Exercise details - Return the lines below that contain "dialog".

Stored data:
━━━━━━━━

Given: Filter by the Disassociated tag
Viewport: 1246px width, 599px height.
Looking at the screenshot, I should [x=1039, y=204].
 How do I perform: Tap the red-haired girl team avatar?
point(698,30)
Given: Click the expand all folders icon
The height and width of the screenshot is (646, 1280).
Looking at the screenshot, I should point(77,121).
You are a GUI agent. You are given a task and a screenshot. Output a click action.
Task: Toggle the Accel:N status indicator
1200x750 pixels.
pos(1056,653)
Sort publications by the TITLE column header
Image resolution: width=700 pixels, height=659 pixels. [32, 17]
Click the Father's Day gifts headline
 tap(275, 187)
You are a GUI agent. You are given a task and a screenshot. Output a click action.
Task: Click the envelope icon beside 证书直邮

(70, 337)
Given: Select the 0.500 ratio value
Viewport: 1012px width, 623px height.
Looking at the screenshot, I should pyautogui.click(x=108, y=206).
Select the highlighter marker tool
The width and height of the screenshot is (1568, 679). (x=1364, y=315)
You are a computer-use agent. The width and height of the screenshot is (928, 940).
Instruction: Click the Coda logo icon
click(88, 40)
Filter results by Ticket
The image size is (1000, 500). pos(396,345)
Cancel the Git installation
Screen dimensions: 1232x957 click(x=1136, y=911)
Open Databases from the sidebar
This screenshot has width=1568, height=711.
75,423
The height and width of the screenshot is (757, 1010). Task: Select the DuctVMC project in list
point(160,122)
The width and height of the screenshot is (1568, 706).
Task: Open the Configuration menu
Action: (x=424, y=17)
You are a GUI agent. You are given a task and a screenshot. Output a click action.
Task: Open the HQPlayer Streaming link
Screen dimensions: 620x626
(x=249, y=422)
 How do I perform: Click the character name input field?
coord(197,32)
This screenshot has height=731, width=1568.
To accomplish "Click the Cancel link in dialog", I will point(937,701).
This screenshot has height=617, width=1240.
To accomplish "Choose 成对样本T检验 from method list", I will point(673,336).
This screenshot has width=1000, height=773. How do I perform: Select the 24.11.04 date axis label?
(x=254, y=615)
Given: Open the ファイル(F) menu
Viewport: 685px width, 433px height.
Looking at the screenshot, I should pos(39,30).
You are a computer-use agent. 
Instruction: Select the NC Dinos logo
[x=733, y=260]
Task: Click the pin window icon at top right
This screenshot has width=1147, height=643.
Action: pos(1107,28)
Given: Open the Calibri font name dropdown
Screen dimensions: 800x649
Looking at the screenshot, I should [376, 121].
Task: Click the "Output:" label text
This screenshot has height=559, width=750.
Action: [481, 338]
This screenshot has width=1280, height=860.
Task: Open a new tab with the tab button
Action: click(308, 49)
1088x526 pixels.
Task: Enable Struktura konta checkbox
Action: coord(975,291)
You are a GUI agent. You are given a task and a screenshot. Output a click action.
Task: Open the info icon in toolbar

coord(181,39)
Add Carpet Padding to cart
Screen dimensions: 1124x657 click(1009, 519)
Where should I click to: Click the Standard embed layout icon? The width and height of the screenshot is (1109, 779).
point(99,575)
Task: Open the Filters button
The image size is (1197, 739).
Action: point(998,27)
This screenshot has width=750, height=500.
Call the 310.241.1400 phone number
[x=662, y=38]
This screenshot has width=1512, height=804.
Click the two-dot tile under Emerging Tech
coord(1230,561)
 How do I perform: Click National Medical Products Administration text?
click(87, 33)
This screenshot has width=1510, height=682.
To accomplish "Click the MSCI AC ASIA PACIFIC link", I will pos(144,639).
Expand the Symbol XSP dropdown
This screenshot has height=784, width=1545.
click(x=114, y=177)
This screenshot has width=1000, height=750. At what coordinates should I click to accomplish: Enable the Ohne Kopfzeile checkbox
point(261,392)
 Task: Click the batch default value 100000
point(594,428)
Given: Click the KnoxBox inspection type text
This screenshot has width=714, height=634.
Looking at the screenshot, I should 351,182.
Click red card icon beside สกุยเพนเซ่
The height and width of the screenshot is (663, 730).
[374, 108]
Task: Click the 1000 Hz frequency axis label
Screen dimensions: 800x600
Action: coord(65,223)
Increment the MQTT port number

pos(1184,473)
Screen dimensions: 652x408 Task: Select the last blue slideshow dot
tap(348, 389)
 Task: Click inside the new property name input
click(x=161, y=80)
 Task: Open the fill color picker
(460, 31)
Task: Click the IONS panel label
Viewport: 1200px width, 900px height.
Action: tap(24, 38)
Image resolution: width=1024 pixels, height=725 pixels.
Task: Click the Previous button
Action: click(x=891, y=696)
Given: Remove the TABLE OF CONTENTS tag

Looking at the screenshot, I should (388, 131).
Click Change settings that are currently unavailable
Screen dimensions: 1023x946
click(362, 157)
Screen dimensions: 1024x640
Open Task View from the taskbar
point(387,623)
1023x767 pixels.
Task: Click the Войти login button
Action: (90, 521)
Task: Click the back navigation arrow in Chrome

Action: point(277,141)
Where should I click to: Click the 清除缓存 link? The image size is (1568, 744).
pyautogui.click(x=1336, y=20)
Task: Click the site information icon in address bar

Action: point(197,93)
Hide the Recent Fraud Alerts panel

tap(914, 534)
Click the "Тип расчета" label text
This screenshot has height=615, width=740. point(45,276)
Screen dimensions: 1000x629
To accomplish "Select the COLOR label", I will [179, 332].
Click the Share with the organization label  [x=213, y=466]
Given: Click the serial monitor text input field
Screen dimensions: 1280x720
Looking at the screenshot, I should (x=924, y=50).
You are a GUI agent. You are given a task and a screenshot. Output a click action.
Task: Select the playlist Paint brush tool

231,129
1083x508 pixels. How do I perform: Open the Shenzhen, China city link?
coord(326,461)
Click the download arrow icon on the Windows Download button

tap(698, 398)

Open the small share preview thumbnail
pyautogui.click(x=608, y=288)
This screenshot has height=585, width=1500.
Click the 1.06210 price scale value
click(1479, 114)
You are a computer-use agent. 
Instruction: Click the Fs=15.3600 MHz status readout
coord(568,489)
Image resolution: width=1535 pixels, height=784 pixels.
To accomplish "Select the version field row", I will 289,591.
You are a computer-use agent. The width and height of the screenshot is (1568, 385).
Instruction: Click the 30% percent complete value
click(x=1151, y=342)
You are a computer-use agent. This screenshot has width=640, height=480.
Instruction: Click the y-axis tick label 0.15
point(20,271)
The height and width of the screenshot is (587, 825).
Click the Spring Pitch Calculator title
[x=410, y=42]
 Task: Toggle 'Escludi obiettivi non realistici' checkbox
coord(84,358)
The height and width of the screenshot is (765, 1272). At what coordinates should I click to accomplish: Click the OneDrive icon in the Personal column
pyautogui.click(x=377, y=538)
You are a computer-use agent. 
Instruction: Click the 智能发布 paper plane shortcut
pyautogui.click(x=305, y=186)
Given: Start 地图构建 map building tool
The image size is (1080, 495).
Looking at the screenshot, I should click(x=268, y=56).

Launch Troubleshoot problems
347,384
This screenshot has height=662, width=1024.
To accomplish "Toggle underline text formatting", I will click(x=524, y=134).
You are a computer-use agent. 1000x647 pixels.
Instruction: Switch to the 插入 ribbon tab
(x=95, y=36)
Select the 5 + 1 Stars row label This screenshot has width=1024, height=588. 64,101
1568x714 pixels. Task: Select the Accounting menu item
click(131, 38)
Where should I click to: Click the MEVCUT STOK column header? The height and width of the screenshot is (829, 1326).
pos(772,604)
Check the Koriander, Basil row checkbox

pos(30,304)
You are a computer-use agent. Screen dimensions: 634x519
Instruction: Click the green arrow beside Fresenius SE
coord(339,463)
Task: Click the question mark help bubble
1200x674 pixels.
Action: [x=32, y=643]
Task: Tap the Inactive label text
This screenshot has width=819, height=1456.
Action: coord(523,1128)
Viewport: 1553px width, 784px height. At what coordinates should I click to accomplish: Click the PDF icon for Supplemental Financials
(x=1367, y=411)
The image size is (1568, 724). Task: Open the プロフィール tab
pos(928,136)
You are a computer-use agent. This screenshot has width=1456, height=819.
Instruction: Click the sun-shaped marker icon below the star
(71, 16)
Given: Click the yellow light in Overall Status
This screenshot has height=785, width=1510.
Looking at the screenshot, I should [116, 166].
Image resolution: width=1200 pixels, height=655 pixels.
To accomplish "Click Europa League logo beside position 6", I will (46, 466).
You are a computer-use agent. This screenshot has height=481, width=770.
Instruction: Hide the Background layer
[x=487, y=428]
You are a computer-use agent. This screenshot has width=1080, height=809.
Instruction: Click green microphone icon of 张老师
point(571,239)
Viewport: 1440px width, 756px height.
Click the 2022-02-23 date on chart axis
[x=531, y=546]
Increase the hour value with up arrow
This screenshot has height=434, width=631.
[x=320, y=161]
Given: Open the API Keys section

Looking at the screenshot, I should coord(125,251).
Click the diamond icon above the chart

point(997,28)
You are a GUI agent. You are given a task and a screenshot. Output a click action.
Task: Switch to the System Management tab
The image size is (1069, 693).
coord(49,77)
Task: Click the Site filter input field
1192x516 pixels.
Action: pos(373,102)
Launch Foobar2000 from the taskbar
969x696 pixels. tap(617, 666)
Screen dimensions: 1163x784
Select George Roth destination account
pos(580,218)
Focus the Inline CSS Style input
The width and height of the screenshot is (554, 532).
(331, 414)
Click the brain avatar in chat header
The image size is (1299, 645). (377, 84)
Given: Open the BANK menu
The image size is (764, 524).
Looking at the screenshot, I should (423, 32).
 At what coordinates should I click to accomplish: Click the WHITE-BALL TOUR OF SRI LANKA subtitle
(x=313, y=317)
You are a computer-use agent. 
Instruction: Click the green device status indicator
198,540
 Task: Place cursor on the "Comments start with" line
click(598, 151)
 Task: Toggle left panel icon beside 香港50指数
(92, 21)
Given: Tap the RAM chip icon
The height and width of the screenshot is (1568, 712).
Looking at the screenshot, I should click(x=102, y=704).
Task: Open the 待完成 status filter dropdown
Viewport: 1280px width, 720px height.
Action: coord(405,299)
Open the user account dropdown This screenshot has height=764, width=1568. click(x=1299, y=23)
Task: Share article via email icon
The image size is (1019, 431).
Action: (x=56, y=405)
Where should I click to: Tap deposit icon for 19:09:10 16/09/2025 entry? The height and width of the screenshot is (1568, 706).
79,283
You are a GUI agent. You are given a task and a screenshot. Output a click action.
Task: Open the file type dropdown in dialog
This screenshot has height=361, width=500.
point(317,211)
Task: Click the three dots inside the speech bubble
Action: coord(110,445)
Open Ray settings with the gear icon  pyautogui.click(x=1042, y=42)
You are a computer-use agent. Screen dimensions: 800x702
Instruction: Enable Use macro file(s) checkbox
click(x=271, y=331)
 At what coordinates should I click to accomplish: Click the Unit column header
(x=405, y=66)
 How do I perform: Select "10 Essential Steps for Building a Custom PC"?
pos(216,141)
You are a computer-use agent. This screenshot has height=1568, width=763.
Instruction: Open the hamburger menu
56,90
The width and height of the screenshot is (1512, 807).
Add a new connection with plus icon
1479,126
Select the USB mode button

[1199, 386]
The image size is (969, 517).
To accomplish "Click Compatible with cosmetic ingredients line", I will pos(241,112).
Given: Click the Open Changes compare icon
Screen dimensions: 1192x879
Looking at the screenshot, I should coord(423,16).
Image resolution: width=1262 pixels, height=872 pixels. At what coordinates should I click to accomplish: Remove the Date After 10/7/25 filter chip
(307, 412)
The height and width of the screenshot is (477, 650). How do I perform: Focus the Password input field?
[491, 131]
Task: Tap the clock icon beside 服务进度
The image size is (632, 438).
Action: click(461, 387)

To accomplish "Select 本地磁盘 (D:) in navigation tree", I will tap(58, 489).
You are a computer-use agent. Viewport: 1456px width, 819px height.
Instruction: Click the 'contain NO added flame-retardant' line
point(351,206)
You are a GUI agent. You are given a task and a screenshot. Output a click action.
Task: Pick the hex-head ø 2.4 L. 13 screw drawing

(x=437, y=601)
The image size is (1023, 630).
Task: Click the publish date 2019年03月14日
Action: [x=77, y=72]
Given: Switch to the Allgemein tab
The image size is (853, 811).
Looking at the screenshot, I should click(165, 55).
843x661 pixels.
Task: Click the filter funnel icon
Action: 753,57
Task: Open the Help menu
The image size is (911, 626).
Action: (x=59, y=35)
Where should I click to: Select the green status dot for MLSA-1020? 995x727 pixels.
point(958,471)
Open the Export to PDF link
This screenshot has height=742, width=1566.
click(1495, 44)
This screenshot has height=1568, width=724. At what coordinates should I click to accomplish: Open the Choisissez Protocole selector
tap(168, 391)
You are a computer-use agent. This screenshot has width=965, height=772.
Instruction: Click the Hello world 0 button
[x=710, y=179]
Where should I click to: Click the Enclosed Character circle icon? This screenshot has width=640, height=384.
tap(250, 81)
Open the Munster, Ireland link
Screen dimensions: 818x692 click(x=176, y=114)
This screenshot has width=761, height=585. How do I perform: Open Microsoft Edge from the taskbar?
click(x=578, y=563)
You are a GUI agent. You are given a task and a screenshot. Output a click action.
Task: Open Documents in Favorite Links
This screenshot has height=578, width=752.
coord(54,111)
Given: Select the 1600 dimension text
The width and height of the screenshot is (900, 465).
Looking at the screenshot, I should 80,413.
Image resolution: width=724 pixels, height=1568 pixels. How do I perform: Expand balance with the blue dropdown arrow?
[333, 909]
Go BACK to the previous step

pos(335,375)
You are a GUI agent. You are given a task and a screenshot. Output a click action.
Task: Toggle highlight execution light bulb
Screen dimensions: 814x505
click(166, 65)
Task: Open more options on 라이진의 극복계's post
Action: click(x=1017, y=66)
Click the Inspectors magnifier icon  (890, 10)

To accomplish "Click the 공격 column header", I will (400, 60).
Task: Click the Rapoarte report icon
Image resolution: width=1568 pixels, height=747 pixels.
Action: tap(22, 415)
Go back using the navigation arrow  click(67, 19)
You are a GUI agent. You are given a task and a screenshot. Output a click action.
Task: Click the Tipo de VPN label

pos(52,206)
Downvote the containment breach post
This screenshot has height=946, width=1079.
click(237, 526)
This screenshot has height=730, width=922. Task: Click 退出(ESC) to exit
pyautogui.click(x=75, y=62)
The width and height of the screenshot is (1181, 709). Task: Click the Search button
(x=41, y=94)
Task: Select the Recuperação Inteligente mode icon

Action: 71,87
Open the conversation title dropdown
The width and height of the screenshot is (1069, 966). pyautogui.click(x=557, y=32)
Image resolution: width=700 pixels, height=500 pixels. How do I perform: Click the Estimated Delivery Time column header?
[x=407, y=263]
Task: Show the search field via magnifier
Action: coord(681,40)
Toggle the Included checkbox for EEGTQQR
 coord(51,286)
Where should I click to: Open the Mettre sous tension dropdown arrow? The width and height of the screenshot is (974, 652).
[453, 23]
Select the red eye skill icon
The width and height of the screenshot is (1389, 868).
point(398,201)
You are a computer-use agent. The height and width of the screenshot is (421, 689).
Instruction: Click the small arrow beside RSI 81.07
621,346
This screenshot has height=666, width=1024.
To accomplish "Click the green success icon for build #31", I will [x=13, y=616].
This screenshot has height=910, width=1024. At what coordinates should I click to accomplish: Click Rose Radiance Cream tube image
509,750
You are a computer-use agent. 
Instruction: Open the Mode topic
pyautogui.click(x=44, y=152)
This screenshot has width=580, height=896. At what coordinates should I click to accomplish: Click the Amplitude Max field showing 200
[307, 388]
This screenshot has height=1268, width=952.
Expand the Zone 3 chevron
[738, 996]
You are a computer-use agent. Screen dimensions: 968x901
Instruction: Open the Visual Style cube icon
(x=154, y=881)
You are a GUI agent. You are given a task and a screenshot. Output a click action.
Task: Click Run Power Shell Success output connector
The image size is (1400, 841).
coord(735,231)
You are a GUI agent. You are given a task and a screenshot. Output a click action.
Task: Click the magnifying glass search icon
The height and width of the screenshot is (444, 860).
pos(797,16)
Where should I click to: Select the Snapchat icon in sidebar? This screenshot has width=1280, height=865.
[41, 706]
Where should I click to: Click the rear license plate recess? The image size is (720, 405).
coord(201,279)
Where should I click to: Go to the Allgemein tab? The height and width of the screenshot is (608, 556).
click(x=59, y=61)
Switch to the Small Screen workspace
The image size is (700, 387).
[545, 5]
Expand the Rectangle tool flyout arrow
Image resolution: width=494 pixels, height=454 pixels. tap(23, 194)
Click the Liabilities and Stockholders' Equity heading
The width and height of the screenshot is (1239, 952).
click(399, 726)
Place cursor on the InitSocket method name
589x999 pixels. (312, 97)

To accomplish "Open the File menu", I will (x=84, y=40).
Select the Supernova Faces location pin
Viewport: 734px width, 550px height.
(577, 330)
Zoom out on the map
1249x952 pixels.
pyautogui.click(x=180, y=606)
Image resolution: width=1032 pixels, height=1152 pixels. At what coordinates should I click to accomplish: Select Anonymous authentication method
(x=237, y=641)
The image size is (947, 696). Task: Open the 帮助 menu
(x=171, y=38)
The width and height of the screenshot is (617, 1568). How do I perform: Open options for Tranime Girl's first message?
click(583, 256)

━━━━━━━━

Problem solution -
To accomplish "Click the Cancel link in dialog", I will point(937,701).
Task: Open the file type dropdown in dialog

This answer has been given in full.